From this one, we can start wondering what to do about the <subatomicparticletype>. If your use case is such that the existence of proton/neutron/electron is just a given, and it will never change, then you can simply use a data type for it, and modeling it will not involve more than identifying the type so that your model's readers will know the intended value set. If, however your use case is such that, say, you are experimenting to try and find a completely new model of chemistry, in which there could also be foobarons alongside protons [or their existence could be removed again for the sake of experimentation], then you'd have to include a table that says "<subatomicparticletype> is part of my model of atoms".

Furthermore, you'd then also have to include a rule in your model that any <subatomicparticletype> that is claimed to be part of an atom, must indeed be one that is part of your model of atoms. In SQLspeak : you'd need an FK from your ATOM_CONTAINS_PARTICLE table to this EXISTING_PARTICLES table.

In a sense, the declaration of this rule is like your

"2. Atoms are composed of protons, neutrons, and electrons."

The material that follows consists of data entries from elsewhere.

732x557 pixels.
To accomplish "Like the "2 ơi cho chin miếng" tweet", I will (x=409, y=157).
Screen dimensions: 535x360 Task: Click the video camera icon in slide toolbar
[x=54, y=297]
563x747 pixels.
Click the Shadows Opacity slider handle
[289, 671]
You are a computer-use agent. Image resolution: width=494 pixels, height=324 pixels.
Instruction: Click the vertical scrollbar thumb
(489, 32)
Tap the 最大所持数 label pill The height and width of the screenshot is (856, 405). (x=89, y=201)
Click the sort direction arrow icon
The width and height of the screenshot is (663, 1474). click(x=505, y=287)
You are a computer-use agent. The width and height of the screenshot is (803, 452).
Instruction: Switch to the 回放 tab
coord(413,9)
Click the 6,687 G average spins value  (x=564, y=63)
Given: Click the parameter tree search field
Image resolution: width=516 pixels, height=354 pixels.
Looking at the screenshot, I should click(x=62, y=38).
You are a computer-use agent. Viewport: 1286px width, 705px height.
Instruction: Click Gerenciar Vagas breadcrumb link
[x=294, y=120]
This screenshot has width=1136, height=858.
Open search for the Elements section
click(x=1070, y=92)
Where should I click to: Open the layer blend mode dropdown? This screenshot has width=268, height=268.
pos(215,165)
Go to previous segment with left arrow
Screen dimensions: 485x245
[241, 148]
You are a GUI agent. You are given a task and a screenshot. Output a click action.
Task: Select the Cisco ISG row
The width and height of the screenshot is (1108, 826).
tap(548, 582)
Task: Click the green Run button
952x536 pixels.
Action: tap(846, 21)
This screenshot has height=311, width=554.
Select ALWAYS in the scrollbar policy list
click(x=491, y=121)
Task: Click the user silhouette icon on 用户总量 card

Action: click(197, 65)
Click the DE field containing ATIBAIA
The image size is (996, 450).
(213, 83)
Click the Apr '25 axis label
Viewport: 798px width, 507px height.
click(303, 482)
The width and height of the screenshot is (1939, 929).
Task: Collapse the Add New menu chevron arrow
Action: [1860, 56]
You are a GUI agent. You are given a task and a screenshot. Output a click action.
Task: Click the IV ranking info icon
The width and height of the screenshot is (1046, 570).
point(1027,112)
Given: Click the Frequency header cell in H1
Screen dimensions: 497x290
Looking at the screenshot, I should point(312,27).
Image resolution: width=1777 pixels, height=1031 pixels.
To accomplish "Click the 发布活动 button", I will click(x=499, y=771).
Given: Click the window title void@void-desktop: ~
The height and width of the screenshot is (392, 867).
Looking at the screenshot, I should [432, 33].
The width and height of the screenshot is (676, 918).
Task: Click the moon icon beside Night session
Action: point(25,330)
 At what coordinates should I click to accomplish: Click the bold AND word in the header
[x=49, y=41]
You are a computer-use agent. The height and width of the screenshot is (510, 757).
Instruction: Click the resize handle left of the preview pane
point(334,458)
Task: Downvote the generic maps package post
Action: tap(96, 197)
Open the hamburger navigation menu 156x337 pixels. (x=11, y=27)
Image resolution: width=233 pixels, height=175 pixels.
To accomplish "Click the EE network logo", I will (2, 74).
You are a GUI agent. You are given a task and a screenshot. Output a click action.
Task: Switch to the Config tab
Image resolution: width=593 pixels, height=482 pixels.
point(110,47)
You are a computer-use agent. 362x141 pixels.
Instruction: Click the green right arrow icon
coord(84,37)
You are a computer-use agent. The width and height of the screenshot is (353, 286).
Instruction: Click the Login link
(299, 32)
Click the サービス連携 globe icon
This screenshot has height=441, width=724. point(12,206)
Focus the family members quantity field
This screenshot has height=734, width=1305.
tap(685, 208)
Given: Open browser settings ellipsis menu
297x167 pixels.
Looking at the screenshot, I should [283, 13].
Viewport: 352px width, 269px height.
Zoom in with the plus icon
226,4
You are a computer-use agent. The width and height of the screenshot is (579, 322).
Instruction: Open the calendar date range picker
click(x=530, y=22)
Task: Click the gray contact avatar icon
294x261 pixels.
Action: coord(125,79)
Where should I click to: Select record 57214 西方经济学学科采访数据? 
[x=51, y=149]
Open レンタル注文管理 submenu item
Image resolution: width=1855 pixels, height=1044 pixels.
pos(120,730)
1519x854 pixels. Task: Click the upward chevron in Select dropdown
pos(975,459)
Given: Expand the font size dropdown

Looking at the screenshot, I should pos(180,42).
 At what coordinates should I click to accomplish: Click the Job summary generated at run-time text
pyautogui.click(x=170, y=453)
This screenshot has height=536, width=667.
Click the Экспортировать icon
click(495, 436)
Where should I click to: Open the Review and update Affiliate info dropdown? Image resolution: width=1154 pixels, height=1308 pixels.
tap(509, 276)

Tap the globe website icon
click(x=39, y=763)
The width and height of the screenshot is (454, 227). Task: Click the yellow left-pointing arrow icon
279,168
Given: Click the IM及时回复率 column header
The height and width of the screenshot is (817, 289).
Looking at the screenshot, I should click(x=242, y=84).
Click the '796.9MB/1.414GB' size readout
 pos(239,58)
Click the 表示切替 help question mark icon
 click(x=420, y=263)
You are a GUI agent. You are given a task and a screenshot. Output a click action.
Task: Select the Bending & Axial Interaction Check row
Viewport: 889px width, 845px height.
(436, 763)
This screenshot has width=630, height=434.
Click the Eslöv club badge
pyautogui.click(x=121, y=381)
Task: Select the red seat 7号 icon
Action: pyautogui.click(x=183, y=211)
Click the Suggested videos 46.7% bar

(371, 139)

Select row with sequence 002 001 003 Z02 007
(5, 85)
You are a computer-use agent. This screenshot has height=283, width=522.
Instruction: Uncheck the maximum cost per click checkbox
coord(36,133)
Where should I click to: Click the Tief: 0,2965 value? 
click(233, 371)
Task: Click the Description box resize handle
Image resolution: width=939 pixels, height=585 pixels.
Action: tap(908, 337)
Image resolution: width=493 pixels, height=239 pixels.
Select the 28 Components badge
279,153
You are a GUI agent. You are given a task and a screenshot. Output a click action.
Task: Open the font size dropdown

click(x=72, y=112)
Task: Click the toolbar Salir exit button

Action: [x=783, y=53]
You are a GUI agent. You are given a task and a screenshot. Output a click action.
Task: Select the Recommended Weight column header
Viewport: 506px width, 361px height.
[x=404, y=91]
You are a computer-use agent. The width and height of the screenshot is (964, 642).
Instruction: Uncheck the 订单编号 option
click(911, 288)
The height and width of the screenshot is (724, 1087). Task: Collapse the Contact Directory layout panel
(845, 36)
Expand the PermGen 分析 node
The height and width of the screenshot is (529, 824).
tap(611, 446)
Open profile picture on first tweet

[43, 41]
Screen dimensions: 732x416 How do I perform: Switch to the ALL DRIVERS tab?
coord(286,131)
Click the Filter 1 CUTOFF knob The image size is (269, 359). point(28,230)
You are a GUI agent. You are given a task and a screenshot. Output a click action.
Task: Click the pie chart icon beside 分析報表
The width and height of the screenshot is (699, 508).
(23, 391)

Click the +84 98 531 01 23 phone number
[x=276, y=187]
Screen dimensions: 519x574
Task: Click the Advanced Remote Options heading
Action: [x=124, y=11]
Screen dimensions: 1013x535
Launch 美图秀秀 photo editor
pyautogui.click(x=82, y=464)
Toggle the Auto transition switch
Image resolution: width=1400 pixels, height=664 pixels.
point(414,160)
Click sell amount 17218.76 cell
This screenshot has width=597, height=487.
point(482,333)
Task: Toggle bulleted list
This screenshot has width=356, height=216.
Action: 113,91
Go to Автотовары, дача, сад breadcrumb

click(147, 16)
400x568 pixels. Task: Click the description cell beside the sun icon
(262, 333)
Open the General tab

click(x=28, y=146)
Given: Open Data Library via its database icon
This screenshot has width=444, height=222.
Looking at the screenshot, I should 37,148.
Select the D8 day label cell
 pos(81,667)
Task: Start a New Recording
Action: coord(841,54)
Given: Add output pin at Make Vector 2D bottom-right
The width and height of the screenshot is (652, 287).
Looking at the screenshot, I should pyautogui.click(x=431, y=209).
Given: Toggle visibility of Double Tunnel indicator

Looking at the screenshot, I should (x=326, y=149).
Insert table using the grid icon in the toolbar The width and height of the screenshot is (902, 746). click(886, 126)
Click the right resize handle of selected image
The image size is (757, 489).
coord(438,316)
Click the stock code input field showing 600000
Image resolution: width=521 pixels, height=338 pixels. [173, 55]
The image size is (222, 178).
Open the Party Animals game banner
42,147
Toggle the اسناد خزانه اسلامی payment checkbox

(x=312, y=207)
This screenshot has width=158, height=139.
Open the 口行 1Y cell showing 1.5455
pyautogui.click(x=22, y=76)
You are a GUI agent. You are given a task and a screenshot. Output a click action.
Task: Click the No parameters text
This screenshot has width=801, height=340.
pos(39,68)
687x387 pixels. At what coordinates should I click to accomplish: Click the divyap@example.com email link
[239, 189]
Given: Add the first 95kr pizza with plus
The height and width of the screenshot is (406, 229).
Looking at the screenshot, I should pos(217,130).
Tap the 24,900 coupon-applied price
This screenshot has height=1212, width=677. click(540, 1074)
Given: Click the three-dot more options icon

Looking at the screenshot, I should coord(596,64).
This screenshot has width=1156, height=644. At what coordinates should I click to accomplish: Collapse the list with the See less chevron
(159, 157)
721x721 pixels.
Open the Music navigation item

But note that you won't have a table in your own database that says this kind of thing. Instead, by declaring the FK to the system, this particular statement will be made in the catalog.

You need to make proper distinction between the type of statements that directly state things that are within the domain of interest (those end up being entities/classes/... in your conceptual models and most likely tables in your database) and the type of statements that state things about the domain of interest (like your FK rule).

(In use cases where the domain itself is highly abstract, the line between the two may be extremely thin or even nonexistant.)



回答3:

I like Fowler's treatment of Class Table Inheritance and Single Table Inheritance. You have touched on both of these designs here. Each of them has its uses and its drawbacks. You can use these as search terms and you'll get a lot to read. Some of it is worthwhile. There are even a couple of tags here in SO with those names.

I'm not sure about today, but subtypes were often omitted from Database 101 courses back some 20 years ago, and it was something that every database builder ran into as soon as they got into "the real world".